Re: Practical error logging for very large COPY

From: Simon Riggs <simon(at)2ndquadrant(dot)com>
To: Andrew Dunstan <andrew(at)dunslane(dot)net>
Cc: Tom Lane <tgl(at)sss(dot)pgh(dot)pa(dot)us>, pgsql-hackers(at)postgresql(dot)org
Subject: Re: Practical error logging for very large COPY
Date: 2005-11-22 08:07:08
Message-ID: 1132646828.4959.507.camel@localhost.localdomain
Views: Raw Message | Whole Thread | Download mbox | Resend email
Thread:
Lists: pgsql-hackers

On Mon, 2005-11-21 at 19:38 -0500, Andrew Dunstan wrote:
>
> Tom Lane wrote:
>
> >Simon Riggs <simon(at)2ndquadrant(dot)com> writes:
> >
> >
> >>What I'd like to do is add an ERRORTABLE clause to COPY. The main
> >>problem is how we detect a duplicate row violation, yet prevent it from
> >>aborting the transaction.
> >>
> >If this only solves the problem of duplicate keys, and not any other
> >kind of COPY error, it's not going to be much of an advance.
> >

> Yeah, and I see errors from bad data as often as from violating
> constraints. Maybe the best way if we do something like this would be to
> have the error table contain a single text, or maybe bytea, field which
> contained the raw offending input line.

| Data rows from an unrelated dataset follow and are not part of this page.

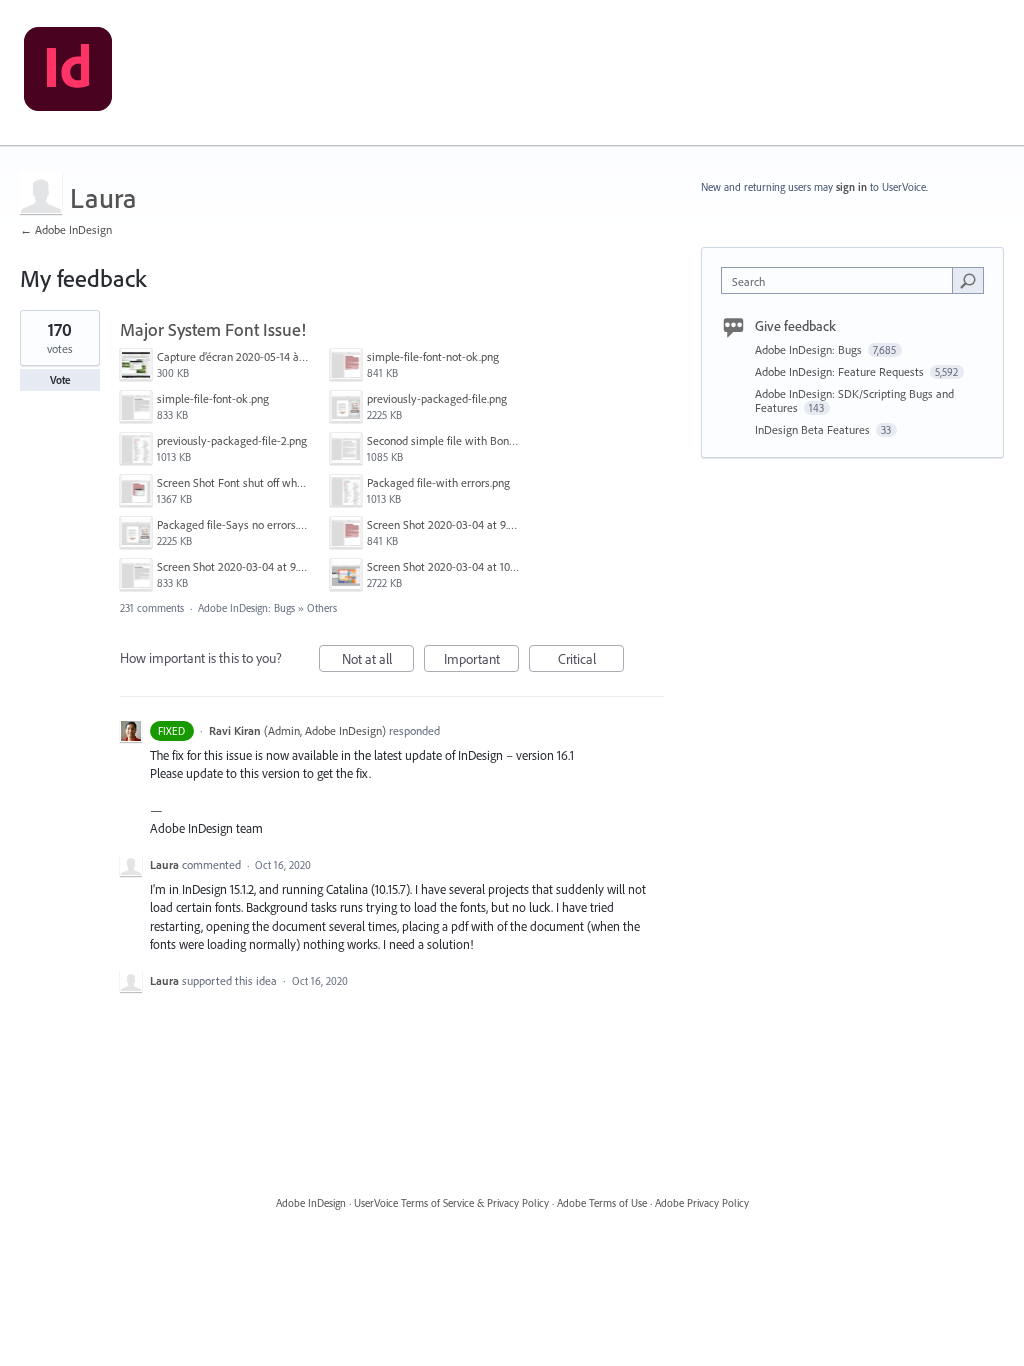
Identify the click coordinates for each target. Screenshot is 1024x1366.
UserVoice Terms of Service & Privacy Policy (451, 1203)
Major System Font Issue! (213, 329)
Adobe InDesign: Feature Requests (841, 371)
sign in (851, 187)
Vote (60, 380)
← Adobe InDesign (66, 229)
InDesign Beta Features (814, 429)
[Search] (968, 280)
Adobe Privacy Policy (702, 1203)
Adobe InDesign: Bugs (246, 608)
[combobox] (841, 280)
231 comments (152, 608)
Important (481, 661)
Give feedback (795, 326)
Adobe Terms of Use (602, 1203)
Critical (591, 661)
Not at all (378, 661)
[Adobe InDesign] (68, 73)
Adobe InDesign (311, 1203)
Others (322, 608)
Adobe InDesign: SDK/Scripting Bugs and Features (854, 400)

I have committed the sin of omission again.

Duplicate row violation is the big challenge, but not the only function
planned. Formatting errors occur much more frequently, so yes we'd want
to log all of that too. And yes, it would be done in the way you
suggest.

Here's a fuller, but still brief sketch:

COPY ... FROM ....
[ERRORTABLES format1 [uniqueness1]
[ERRORLIMIT percent]]

where Format1, Uniqueness1 would be created from new by this command (or
error if they already exist)

Format1 would hold formatting errors so would be in a blob table with
cols (line number, col number, error number, fullrowstring)

Uniqueness1 would be same definition as table, but with no indexes
This table would be optional, indicating no uniqueness violation checks
would be needed to be carried out. If present and yet no unique indexes
exist, then Uniqueness1 would be ignored (and not created).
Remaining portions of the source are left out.